Exercise tasks:
#1 In the blog excerpt, repeat the passage from "Two days until" up to and including "Important to Me?".
#2 According to the blog excerpt, where did a few of the group go for late night breakfast after the World Combat League fights?
#3 Name every artist in the blog excerpt's list of acts whose name begins with the letter K.

Passage:
▬▬▬▬▬▬
A Perfect Circle; Adrian Belew; Alison Moyet; The All-American Rejects; Angels & Airwaves; The Avalanches; Barenaked Ladies; Beck; Beth Orton; Beyoncé; Björk; Blondie; Blue Öyster Cult; Bobby Pickett and the Crypt Keepers; Bow Wow Wow; Britney Spears; The Caesars; Christina Aguilera; Concrete Blonde; The Cramps; The Cure; David Bowie; Death Cab for Cutie; Deee-Lite; Depeche Mode; Disturbed; Donna Summer; Elbow; Evanescence; Fall Out Boy; Fishbone; Foo Fighters; Franz Ferdinand; Gnarls Barkley; Gorillaz; The Gossip; Grant Lee Buffalo; Guadalcanal Diary; The Hold Steady; The Housemartins; Jesus Jones; Kasabian; Kate Bush; The Killers; Kirsty MacColl; KT Tunstall; Lloyd Cole and the Commotions; Los Straitjackets; Madonna; Morningwood; Nerf Herder; Oingo Boingo; OK Go; Panic! At the Disco; Pet Shop Boys; Pink; The Pixies; Poe; The Postal Service; Prince; R.E.M.; The Raconteurs; Raul Malo; The Red Hot Chili Peppers; The Replacements; Rob Zombie; Scissor Sisters; Screaming Blue Messiahs; Sloan; Snow Patrol; Tool; U2; Violent Femmes; The White Stripes; William Shatner; XTC; Yeah Yeah Yeahs

Whew!

Two days until my 6th gup test. Not really nervous, yet, but I'm sure it's coming. My technique feels solid, but I'm sure I'll still have to deal with jitters sometime before Saturday. Still, it's going to be amazing. I can't wait to put on my new dobakh and green belt.

Mood: Warm (A/C is on the fritz again kit seems)
Now Playing: Halloween Hootenanny 2006 - Alpha Version

Tuesday, September 26, 2006

Hellacious Sleepover, Test Prep, What is Mu and Why is it Important to Me?

Too damn busy to blog lately. So much going on, and just so many hours in the day....

A bunch of friends from my dojang and I went to see the World Combat League Friday night -- fights went until about midnight, and then a few of us hit Kerbey Lane Cafe for some late night breakfast and chater. Service was horrible and slow. Didn't get home until almost 2:30. When I got home, the dogs flipped out and woke everyone in the house up, including my daughter, who then proceeded to get so excited about her birthday party today that she couldn't get back to sleep, instead coming into our room every 15-20 minutes to let us know how excited she was and that she couldn't sleep. She finally dropped off at 4:30 or so, and I finally dropped off shortly afterward, and slept all the way until about 7:00, when the kids got up. Ack. And then there were the neverending preparations for the birthday party, the party itself, the afterparty, the sleepover party, and all the accompanying drama that is unavoidable when you have a bunch of 8 year old girls in the same room. Happily, by Sunday night everyone was so exhausted that I was able to just hit the pillow at 10:00 and sleep like the dead.
▬▬▬▬▬▬
Stored data:
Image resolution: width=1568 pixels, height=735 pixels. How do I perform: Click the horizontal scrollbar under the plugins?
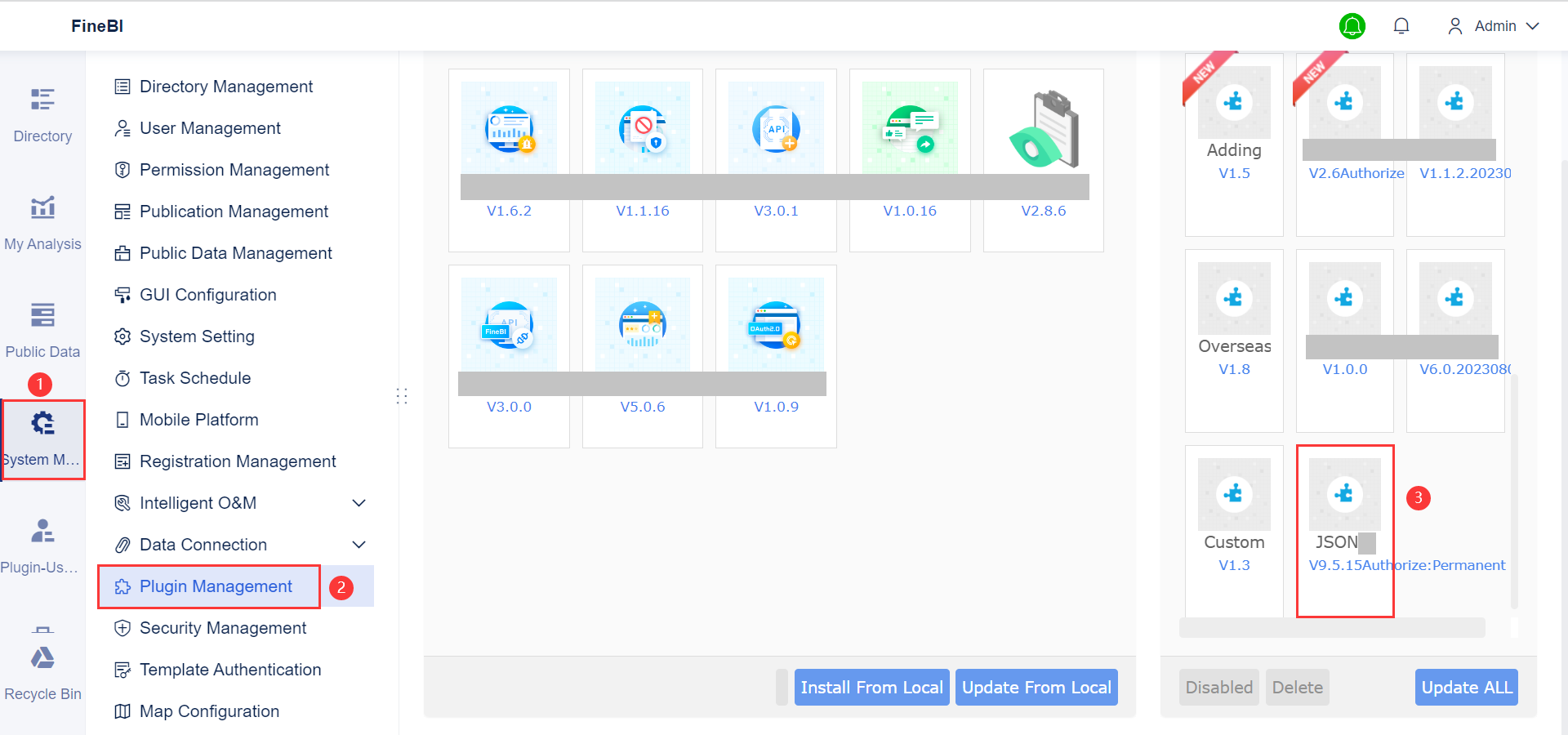pos(1331,628)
▬▬▬▬▬▬
Outputs in order:
#1
Two days until my 6th gup test. Not really nervous, yet, but I'm sure it's coming. My technique feels solid, but I'm sure I'll still have to deal with jitters sometime before Saturday. Still, it's going to be amazing. I can't wait to put on my new dobakh and green belt.

Mood: Warm (A/C is on the fritz again kit seems)
Now Playing: Halloween Hootenanny 2006 - Alpha Version

Tuesday, September 26, 2006

Hellacious Sleepover, Test Prep, What is Mu and Why is it Important to Me?

#2 Kerbey Lane Cafe

#3 Kasabian; Kate Bush; Kirsty MacColl; KT Tunstall